Last weekend I was at a family gathering with my husband and five month old daughter. We were all immersed in great conversation when the topic of my husband’s work came up. He had to work the next day at both his restaurant jobs, which meant he started at 10am and got done around midnight. Nearly everyone gasped with a look of complete horror as they expressed their sympathies about his long days at work. Long days indeed, but as I sat next to him not one person uttered any condolences for me, the stay at home mom. I tried to explain that I wasn’t exactly lying on the couch for those 14 hours but the most I got was a knowing smile.
When my mom insists that I let my husband relax on his days off I can only wonder when she thinks I get to relax (hasn’t she done this before?) It doesn’t bother me that people applaud my husband for working so hard for his family; he deserves that. And believe me, I know how lucky I am. What I want though is for people to recognize and understand that we both work hard for our family; I just do my work for free. Granted, being a mother isn’t always “work” but it is a never-ending, demanding role and quite often a thankless one.

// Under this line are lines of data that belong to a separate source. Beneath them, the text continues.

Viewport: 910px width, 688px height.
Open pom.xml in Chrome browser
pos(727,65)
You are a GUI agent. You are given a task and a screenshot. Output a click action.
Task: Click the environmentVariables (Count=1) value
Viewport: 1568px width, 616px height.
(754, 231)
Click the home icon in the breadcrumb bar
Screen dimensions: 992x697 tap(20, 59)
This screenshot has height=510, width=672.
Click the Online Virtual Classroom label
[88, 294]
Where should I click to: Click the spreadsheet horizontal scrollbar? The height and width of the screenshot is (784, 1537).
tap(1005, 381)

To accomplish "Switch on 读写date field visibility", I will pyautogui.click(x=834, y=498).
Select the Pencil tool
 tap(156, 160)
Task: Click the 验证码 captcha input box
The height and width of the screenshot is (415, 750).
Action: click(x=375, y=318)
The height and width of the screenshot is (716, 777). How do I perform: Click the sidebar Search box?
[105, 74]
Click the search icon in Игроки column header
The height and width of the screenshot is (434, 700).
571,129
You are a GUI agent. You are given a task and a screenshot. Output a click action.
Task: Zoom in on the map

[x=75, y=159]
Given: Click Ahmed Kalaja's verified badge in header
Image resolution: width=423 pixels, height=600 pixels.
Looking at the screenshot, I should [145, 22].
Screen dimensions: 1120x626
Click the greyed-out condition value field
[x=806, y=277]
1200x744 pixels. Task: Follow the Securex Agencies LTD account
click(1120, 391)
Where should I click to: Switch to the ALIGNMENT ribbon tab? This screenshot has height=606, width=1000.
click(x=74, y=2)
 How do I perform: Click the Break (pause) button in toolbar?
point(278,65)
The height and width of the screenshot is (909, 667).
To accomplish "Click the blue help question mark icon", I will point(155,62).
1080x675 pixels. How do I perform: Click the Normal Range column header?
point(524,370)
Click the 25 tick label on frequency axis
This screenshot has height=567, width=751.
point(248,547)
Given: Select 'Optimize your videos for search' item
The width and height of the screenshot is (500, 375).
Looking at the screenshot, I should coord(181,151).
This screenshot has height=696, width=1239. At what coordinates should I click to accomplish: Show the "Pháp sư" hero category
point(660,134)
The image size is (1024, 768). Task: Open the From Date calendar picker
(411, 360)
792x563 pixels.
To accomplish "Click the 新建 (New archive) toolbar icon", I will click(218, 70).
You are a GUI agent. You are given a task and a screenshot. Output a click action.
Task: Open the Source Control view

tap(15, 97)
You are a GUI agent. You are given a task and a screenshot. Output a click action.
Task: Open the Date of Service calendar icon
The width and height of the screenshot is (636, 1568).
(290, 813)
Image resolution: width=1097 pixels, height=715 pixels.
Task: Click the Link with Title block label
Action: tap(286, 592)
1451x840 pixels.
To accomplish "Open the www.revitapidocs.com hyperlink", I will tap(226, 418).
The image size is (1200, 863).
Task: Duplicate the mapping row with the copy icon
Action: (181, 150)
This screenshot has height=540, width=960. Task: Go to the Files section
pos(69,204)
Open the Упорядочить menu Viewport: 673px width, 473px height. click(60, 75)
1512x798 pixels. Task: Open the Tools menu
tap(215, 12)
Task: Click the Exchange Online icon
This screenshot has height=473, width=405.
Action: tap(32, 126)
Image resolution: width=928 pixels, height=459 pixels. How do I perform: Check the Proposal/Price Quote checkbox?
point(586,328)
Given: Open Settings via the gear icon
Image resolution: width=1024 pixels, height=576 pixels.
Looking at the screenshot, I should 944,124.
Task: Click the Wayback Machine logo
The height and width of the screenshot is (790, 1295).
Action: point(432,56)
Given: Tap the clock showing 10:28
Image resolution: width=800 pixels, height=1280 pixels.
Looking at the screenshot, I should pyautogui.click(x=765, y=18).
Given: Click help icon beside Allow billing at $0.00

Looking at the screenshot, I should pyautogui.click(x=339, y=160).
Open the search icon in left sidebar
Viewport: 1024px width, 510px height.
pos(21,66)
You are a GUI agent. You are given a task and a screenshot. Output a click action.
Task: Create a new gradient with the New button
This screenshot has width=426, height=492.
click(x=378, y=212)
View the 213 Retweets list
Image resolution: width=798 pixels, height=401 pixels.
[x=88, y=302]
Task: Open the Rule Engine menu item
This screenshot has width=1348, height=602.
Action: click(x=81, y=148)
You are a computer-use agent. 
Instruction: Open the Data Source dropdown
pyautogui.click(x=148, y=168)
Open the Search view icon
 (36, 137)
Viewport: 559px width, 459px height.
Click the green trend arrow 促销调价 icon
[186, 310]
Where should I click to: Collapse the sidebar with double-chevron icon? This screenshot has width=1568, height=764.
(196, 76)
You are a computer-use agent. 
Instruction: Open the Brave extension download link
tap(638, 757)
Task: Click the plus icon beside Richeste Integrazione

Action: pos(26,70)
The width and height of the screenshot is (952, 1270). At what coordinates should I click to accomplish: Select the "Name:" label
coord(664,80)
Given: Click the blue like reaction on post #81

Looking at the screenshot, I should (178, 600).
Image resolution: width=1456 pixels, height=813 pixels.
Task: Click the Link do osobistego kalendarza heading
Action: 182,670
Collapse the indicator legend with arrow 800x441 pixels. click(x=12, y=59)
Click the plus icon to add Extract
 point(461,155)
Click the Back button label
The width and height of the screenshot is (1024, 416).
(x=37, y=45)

My husband and I talked for a long time about whether or not I should return to work. It wasn’t a question of if I wanted to; it was a question of finances. We are barely scraping by but we are making it work because it is a priority for us. Being there everyday for my daughter is worth all the other sacrifices we’ve made. Thankfully we have a huge support network, which includes friends and family. Even though some of my family members might not fully understand our decision they are always willing to help us out. I know how lucky we are, and I know there are many mommies out there that want to be home with their babies. If I had it my way, staying at home to raise your children would be a right, not a privilege.
There isn’t a nice and easy way to describe what a stay-at-home-mom does. The list is endless but mostly obvious. Just think for a moment of the amount of learning a baby must do from day one to her third birthday. These are some of the most formative years in a child’s life, physically, mentally, and emotionally. That is a heavy burden to bear for a mom, or any caregiver for that matter. My husband is the first to admit that his long hours waiting tables is no comparison to the importance of the work I do at home (except that it allows me to do that work).
In the face of a pointless war I am teaching my child how to get along with others. Throughout yet another environmental disaster I am explaining the importance of recycling. While in the midst of an economic recession I am teaching her that love conquers all. When schools can no longer afford the teachers they need I am reading her books. As our country sees the largest rise ever in childhood obesity I am preparing healthy meals. So please, before you assume that staying at home with my baby is easier than bringing home the bacon, remember what we moms are really doing and what we are up against.